A cohort of prominent authors, including Kai Bird and Jia Tolentino, has launched a lawsuit against Microsoft, alleging the tech giant used nearly 200,000 pirated books to train its Megatron artificial intelligence model. This legal action escalates the ongoing dispute between creative professionals and technology companies regarding the use of copyrighted material in AI development. The authors claim that Microsoft’s AI was built to mimic the style and themes of their works.
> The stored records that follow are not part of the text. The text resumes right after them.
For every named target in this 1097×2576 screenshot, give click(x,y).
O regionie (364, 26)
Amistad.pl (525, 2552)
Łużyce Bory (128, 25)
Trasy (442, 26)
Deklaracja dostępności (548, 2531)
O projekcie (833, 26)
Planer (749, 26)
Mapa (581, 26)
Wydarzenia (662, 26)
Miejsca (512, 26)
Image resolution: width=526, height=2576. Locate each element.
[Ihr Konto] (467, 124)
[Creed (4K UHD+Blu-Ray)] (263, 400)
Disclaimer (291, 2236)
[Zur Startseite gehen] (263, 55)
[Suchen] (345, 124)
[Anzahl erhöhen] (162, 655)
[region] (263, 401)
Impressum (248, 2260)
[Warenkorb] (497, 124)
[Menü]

The lawsuit, filed in New York federal court, seeks a court order to halt Microsoft’s alleged infringement and demands statutory damages of up to $150,000 for each purportedly misused work. Generative AI models like Megatron rely on vast datasets to learn and produce new content, but the source of that data is now a major point of contention. The authors specifically state that the pirated dataset was instrumental in creating a model that mimics their creative expression.
Microsoft has yet to comment on the allegations. This case follows closely on the heels of other significant copyright disputes in the AI sphere, including rulings involving Anthropic and Meta. These legal battles are shaping the future of how AI companies acquire and utilize data for their advanced models.
The broader landscape of AI copyright lawsuits is expanding rapidly, encompassing various forms of media. Companies like The New York Times and Dow Jones have sued AI firms over their archived content, while major record labels and photography companies are also pursuing legal action. The core argument from tech companies is often “fair use,” claiming their AI creates transformative content.